4. So far as the driving licence aspect is concerned, I find that the copy of driving licence was marked as an Exhibit on admission. While exercising appellate jurisdiction under Section 30 of the Act which restricts consideration to substantial question of law, I decline to accept the factual dispute relating to validity of the driving licence without any definite materials to affect its authenticity.

So far as the age of deceased is concerned, the Commissioner took the age to be 28 years with the conclusion that the age indicated in the post-mortem report is merely a guess work. To say the least, the conclusion is presumptuous and without any basis. Sanctity is to be attached to the age indicated by the experienced and qualified doctor, who issued the post-mortem report. Unless materials are brought on record to show that the indication of age in the post mortem report is erroneous, the age indicated in the post mortem report is to prevail. In terms of Section 294 of the Code of Criminal Procedure, 1973 (in short, the 'Code') a post-mortem report can be read as substantive evidence in a criminal trial (under Sub-section (3)) if its genuiness is not disputed. Post mortem report is essentially a report by an expert.
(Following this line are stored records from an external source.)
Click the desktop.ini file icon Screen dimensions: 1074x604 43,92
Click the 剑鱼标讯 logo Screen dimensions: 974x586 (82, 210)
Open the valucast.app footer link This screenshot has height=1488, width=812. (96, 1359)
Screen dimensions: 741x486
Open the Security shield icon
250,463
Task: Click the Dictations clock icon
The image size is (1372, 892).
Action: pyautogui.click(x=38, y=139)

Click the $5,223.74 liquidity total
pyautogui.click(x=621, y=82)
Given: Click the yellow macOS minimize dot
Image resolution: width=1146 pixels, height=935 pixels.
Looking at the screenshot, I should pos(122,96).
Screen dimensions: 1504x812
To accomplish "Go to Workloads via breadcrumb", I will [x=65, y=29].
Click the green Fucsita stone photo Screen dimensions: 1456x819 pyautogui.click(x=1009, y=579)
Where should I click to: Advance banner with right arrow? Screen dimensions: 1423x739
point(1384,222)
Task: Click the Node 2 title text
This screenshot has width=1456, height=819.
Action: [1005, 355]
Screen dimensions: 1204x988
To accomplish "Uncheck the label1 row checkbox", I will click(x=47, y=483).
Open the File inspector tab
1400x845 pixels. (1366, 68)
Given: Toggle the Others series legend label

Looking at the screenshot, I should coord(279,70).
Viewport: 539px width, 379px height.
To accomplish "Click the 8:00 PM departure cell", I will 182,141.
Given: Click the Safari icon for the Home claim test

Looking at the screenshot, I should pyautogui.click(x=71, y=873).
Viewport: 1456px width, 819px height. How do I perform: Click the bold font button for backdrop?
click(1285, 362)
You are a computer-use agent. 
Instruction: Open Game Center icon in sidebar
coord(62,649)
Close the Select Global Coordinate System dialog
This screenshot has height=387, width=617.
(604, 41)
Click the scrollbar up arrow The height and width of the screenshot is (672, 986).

In the case at hand, no material whatsoever was brought on record to justify departure from the conclusion regarding age of the deceased as indicated in the post mortem report, I, therefore, take the age of the deceased to be 35 years at the time of accident.

5. So far as wages earned by the deceased prior to the death is concerned, there was practically no material brought on record by the appellant to rebut the specific materials placed by claimants, as reiterated by the owner, that the wages earned was more than Rs. 1,000/-per month. The Act prescribes the maximum which can be taken for the purpose of quantification, and in case of death 40% of the wages is to be applied. Taking into consideration the age factor, the entitlement of the claimants comes to Rs. 77,865/- (400 x 194.64). Out of the said amount, a sum of Rs. 60,000/- shall be kept in a fixed deposit in a nationalised bank for a period of five years. Thefixed deposits shall be Rs. 25,000/- each in case of Jasoda Singh Bhadoria and Khushoo Singh Bhadoria claimant Nos. 1 and 2 respectively. The deposit of minor claimant No. 2 Khushoo Singh Bhadoria shall be through her mother guardian Jasoda Singh Bhadoria. In respect of Smt. Jayanti Singh Bhadoria, mother of the deceased, the amount of fixed deposit shall be Rs. 10,000/- No withdrawal shall be permitted against the fixed deposits. However, the Commissioner on being moved and being satisfied about pressing need for withdrawal may permit such amount to be withdrawn, as would be considered by him to be adequate. So far as the balance amount is concerned, Rs. 14,000/- shall be paid to Jasoda Singh Bhadoria (claimant No. 1) and Rs. 3,856/- shall be paidto Smt. Jayanti Singh Bhadoria (claimant No. 3), on being identified by any of the learned counsel appearing for them in this Court.

6. It is stated that a sum of Rs. 34,716/-has been deposited pursuant to direction given. The difference of the amount in deposit and the amount to be paid pursuant to the direction given in this appeal shall be released to the appellant-insurance company.

There is no question of any penalty or interest as imposed by the Commissioner on the appellant in view of clear stipulation to the policy that the insurer shall not be liable for any interest or penalty imposable in respect of the amount to be identified by it.

The appeal is allowed to the extent indicated above.